> _Entries provided_:
___

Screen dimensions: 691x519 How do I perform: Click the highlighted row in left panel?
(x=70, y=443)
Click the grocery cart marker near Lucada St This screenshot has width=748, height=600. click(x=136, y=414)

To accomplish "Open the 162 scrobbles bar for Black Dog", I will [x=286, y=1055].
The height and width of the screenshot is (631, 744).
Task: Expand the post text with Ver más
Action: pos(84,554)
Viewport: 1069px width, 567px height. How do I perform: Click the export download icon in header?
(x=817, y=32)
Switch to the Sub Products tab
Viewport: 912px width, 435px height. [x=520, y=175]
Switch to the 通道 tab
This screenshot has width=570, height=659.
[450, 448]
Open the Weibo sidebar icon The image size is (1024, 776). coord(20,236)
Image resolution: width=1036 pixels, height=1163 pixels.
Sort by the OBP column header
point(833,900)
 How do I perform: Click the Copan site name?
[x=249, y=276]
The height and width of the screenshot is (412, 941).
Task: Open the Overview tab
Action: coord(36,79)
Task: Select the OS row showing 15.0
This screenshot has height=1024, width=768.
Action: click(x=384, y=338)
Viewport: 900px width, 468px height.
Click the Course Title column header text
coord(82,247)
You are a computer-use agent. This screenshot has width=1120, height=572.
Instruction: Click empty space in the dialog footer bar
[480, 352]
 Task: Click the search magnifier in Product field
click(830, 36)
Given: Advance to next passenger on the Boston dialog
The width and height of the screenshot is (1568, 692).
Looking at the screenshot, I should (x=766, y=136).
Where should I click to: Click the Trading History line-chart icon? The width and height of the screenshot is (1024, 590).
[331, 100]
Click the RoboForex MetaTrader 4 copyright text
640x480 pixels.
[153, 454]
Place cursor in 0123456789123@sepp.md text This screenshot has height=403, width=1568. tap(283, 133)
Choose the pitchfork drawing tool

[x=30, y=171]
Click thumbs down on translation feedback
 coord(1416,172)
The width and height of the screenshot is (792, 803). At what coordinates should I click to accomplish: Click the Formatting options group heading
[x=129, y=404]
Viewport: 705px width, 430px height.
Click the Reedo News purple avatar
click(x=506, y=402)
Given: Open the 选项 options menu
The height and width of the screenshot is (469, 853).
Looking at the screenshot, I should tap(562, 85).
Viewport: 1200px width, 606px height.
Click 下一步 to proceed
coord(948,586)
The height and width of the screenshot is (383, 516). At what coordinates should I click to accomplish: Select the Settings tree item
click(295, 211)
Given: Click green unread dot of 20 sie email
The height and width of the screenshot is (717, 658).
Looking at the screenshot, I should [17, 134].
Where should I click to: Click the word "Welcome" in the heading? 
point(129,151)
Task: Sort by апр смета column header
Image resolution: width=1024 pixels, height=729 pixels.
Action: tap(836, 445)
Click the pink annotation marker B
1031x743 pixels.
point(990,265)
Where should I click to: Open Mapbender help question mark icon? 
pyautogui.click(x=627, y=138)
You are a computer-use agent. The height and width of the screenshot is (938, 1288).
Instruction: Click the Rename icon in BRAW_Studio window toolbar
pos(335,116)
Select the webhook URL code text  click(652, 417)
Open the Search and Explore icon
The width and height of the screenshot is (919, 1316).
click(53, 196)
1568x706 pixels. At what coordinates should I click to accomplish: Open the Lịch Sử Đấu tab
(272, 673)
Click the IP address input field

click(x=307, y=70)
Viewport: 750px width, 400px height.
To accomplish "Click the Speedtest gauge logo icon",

___

> _What to work on_: The whole listing, restated word for word, is the expected answer.

> _Exercise solution_:
Screen dimensions: 691x519 How do I perform: Click the highlighted row in left panel?
(x=70, y=443)
Click the grocery cart marker near Lucada St This screenshot has width=748, height=600. click(x=136, y=414)

To accomplish "Open the 162 scrobbles bar for Black Dog", I will [x=286, y=1055].
The height and width of the screenshot is (631, 744).
Task: Expand the post text with Ver más
Action: pos(84,554)
Viewport: 1069px width, 567px height. How do I perform: Click the export download icon in header?
(x=817, y=32)
Switch to the Sub Products tab
Viewport: 912px width, 435px height. [x=520, y=175]
Switch to the 通道 tab
This screenshot has width=570, height=659.
[450, 448]
Open the Weibo sidebar icon The image size is (1024, 776). coord(20,236)
Image resolution: width=1036 pixels, height=1163 pixels.
Sort by the OBP column header
point(833,900)
 How do I perform: Click the Copan site name?
[x=249, y=276]
The height and width of the screenshot is (412, 941).
Task: Open the Overview tab
Action: coord(36,79)
Task: Select the OS row showing 15.0
This screenshot has height=1024, width=768.
Action: click(x=384, y=338)
Viewport: 900px width, 468px height.
Click the Course Title column header text
coord(82,247)
You are a computer-use agent. This screenshot has width=1120, height=572.
Instruction: Click empty space in the dialog footer bar
[480, 352]
 Task: Click the search magnifier in Product field
click(830, 36)
Given: Advance to next passenger on the Boston dialog
The width and height of the screenshot is (1568, 692).
Looking at the screenshot, I should (x=766, y=136).
Where should I click to: Click the Trading History line-chart icon? The width and height of the screenshot is (1024, 590).
[331, 100]
Click the RoboForex MetaTrader 4 copyright text
640x480 pixels.
[153, 454]
Place cursor in 0123456789123@sepp.md text This screenshot has height=403, width=1568. tap(283, 133)
Choose the pitchfork drawing tool

[x=30, y=171]
Click thumbs down on translation feedback
 coord(1416,172)
The width and height of the screenshot is (792, 803). At what coordinates should I click to accomplish: Click the Formatting options group heading
[x=129, y=404]
Viewport: 705px width, 430px height.
Click the Reedo News purple avatar
click(x=506, y=402)
Given: Open the 选项 options menu
The height and width of the screenshot is (469, 853).
Looking at the screenshot, I should tap(562, 85).
Viewport: 1200px width, 606px height.
Click 下一步 to proceed
coord(948,586)
The height and width of the screenshot is (383, 516). At what coordinates should I click to accomplish: Select the Settings tree item
click(295, 211)
Given: Click green unread dot of 20 sie email
The height and width of the screenshot is (717, 658).
Looking at the screenshot, I should [17, 134].
Where should I click to: Click the word "Welcome" in the heading? 
point(129,151)
Task: Sort by апр смета column header
Image resolution: width=1024 pixels, height=729 pixels.
Action: tap(836, 445)
Click the pink annotation marker B
1031x743 pixels.
point(990,265)
Where should I click to: Open Mapbender help question mark icon? 
pyautogui.click(x=627, y=138)
You are a computer-use agent. The height and width of the screenshot is (938, 1288).
Instruction: Click the Rename icon in BRAW_Studio window toolbar
pos(335,116)
Select the webhook URL code text  click(652, 417)
Open the Search and Explore icon
The width and height of the screenshot is (919, 1316).
click(53, 196)
1568x706 pixels. At what coordinates should I click to accomplish: Open the Lịch Sử Đấu tab
(272, 673)
Click the IP address input field

click(x=307, y=70)
Viewport: 750px width, 400px height.
To accomplish "Click the Speedtest gauge logo icon",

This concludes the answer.